ふっと吐き出された郭遥の吐息は、嘲るような嗤いを含んでいた。
「あの頃の俺には、何も出来なかったけどな。お前にも消えられて、捜すコトも出来なくて……俺自身には、金も地位もなくて、何も出来ないただのガキだって思い知らされた。家の柵 から逃げる術もなくて、…お前が居ないなら、足掻く意味もなくて。言われるままに、結婚した………ごめん」
紡がれた謝罪の言葉に、オレは首を捻る。
捜さなかったコト、清白の家を捨てられなかったコト、オレを忘れ結婚したコト、……どれを取っても郭遥に非などない。
「なに謝ってんだよ? オレは〝繋ぎ〞だと思ってたし、姿を消したのもオレの意志。お前が謝る必要なんて、なんもないだろ」
ははっと空笑い、言葉を繋ぐ。
「あれだろ? 昔の恋人が、あんなもんに出てたから気になって拾っちまったんだよな。…オレの方こそ、〝ごめん〞だろ」
はっと小さく息を吐き、湯を掬い顔にかけた。
迷惑をかけてしまったコトも、中途半端に昔の記憶を揺り起こしてしまったコトも、今の郭遥の瞳に映り込んでしまったコトも、全てが罪悪感になる。
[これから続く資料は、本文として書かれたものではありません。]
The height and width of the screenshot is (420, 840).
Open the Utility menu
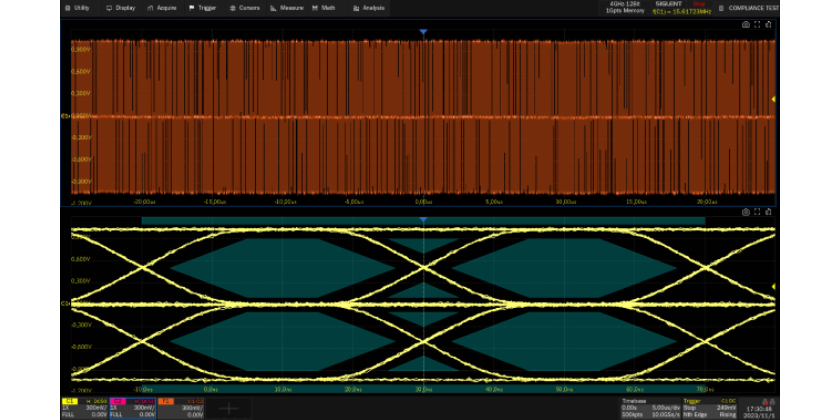point(77,7)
〝好き〞も〝傍にいて〞も〝忘れられない〞も、紡がれた言葉たちは、オレを気遣ってのものに過ぎない。
「忘れられなかったとか、好きだとか…言うなよ。オレに気を遣う必要なんてないんだよ。……オレは、お前の愛人で、…性欲の捌け口で良いんだよ。金を返したら、また消えてやるから、心配すんな」
報われないオレの心が、嘆いていた。
わかりきっていた事実だとしても、改めて音として耳に入った言葉は、オレの胸を引き裂いていった。